-- BEGIN Extracted records --

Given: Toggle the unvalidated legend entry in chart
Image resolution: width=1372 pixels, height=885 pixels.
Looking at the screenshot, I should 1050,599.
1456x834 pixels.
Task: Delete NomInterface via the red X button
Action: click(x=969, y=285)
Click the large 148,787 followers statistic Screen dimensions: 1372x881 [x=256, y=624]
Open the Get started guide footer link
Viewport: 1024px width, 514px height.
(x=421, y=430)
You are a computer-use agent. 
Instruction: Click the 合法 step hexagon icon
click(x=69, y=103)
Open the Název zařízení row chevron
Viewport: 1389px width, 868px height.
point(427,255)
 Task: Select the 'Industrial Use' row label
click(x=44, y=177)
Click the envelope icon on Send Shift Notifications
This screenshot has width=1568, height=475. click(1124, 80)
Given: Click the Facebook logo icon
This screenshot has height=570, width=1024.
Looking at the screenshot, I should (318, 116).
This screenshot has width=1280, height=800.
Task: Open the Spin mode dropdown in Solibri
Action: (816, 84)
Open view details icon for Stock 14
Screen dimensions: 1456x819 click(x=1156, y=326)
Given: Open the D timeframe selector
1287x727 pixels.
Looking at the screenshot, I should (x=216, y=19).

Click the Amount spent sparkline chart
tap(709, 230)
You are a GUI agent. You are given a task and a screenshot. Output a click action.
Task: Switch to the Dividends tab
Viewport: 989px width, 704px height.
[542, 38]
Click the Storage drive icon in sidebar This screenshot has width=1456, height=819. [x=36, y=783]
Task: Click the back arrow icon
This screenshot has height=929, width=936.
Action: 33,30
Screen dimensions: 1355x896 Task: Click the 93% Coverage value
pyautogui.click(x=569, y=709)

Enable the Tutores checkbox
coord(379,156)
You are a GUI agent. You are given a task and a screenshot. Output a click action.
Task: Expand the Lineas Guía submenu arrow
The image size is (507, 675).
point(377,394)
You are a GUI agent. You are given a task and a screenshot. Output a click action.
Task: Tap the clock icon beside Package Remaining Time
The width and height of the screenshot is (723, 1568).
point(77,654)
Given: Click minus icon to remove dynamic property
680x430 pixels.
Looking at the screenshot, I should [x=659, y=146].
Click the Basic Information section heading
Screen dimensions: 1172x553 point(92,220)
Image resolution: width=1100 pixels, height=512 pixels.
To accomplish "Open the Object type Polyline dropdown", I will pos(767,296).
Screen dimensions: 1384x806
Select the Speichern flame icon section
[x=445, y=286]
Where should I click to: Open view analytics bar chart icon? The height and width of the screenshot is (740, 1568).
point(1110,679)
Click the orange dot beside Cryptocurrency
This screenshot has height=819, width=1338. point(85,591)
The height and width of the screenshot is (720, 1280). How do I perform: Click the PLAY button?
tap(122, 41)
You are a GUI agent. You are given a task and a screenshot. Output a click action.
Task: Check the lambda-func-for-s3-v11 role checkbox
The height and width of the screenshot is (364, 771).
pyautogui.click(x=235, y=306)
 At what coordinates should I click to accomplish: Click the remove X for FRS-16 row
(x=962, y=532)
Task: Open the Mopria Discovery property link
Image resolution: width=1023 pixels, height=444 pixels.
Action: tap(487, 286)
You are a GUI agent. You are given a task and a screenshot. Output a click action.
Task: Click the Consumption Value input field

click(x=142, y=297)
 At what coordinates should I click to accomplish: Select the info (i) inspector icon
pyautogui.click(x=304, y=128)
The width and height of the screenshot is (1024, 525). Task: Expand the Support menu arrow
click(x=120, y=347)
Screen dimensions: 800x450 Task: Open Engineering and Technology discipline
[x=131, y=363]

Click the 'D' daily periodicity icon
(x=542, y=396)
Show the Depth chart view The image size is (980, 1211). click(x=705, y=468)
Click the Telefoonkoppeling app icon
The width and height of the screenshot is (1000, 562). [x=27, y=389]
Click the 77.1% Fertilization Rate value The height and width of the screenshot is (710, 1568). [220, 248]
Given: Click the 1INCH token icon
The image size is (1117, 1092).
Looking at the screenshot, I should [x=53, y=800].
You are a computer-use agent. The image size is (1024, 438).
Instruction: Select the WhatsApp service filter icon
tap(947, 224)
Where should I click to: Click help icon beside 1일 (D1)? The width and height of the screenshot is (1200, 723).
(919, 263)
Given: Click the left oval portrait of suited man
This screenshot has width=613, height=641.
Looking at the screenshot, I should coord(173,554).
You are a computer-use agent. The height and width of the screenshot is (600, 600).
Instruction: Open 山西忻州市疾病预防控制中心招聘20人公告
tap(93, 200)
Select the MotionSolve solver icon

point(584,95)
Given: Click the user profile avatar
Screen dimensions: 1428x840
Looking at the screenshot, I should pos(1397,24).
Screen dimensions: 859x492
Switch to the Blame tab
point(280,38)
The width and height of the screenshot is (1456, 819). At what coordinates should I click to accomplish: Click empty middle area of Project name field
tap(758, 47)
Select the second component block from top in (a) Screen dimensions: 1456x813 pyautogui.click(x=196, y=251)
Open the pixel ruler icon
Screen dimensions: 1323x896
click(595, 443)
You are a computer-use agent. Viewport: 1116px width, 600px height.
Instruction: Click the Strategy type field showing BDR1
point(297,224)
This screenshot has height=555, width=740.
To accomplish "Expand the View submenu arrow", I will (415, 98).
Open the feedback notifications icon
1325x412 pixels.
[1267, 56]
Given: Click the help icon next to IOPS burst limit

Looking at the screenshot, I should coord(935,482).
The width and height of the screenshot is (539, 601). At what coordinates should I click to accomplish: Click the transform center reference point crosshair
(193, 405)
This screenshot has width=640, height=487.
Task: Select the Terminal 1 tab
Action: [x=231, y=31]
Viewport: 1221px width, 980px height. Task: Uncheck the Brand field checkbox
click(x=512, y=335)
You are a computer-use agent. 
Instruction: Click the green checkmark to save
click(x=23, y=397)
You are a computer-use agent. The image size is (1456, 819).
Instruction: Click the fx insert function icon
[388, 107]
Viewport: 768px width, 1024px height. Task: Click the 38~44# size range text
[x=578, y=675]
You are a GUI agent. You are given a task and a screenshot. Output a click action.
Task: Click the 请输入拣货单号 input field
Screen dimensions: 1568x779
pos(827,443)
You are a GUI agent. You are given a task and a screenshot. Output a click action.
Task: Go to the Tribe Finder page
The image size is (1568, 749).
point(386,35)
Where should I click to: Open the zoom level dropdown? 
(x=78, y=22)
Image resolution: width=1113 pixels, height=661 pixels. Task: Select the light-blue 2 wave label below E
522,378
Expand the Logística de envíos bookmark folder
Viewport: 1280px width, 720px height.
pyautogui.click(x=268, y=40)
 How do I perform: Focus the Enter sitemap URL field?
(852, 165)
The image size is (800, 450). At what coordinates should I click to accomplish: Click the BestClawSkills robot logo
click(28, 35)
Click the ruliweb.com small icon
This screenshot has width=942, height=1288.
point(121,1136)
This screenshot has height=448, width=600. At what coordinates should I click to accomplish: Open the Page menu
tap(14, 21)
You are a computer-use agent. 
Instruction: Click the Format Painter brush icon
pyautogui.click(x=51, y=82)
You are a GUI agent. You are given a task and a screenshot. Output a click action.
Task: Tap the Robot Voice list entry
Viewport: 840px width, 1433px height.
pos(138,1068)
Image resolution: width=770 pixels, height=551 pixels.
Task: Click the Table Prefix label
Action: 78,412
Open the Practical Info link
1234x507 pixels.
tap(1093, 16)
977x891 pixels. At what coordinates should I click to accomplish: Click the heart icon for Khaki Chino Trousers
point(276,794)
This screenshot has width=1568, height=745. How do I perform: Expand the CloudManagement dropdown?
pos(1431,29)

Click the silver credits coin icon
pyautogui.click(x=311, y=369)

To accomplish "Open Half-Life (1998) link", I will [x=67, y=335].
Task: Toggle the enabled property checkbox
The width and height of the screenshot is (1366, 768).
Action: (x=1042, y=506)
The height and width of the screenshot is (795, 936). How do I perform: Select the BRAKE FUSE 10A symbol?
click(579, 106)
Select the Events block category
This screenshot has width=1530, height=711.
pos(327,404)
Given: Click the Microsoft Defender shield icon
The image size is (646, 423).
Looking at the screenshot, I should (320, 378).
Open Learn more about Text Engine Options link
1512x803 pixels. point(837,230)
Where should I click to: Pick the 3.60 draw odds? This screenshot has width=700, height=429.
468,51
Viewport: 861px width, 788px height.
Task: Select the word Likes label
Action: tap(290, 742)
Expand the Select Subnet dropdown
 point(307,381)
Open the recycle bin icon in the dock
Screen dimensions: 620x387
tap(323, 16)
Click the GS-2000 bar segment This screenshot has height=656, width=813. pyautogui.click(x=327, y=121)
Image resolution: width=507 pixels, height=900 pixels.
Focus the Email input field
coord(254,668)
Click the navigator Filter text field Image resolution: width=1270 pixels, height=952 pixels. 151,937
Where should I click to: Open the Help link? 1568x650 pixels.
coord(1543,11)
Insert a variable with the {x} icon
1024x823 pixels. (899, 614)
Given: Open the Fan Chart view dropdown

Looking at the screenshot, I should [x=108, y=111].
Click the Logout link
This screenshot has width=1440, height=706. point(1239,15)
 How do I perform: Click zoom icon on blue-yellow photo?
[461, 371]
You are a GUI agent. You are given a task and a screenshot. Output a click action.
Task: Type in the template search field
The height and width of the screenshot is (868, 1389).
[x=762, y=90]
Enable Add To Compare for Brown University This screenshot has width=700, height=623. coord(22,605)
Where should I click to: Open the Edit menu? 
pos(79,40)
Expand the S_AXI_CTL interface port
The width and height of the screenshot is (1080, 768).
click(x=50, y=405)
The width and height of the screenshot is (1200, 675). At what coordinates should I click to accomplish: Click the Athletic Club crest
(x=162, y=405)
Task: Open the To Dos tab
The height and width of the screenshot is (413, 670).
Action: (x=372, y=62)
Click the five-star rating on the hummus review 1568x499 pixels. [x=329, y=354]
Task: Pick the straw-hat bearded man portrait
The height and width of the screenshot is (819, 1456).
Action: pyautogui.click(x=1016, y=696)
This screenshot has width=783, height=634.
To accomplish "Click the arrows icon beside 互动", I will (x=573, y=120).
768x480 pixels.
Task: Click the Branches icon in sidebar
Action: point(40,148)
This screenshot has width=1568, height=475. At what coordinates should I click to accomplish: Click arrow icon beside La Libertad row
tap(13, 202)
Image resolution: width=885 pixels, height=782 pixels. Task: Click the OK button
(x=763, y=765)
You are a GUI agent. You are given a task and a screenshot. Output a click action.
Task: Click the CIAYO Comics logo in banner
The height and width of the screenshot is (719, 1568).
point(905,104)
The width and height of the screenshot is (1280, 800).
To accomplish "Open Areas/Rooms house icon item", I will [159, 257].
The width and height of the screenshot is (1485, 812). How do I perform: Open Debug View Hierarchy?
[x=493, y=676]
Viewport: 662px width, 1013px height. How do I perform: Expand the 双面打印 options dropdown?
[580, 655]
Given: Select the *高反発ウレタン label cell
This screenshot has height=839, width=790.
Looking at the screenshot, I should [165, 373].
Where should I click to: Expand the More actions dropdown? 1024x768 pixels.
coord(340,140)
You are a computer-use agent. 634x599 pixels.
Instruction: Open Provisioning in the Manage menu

-- END Extracted records --

Write out everything from the line containing "Open the pixel ruler icon" down to the line containing "Looking at the screenshot, I should coord(935,482).", switching "Strategy type" to "Order type" and leaving the rest untouched.

Open the pixel ruler icon
Screen dimensions: 1323x896
click(595, 443)
You are a computer-use agent. Viewport: 1116px width, 600px height.
Instruction: Click the Order type field showing BDR1
point(297,224)
This screenshot has height=555, width=740.
To accomplish "Expand the View submenu arrow", I will (415, 98).
Open the feedback notifications icon
1325x412 pixels.
[1267, 56]
Given: Click the help icon next to IOPS burst limit

Looking at the screenshot, I should coord(935,482).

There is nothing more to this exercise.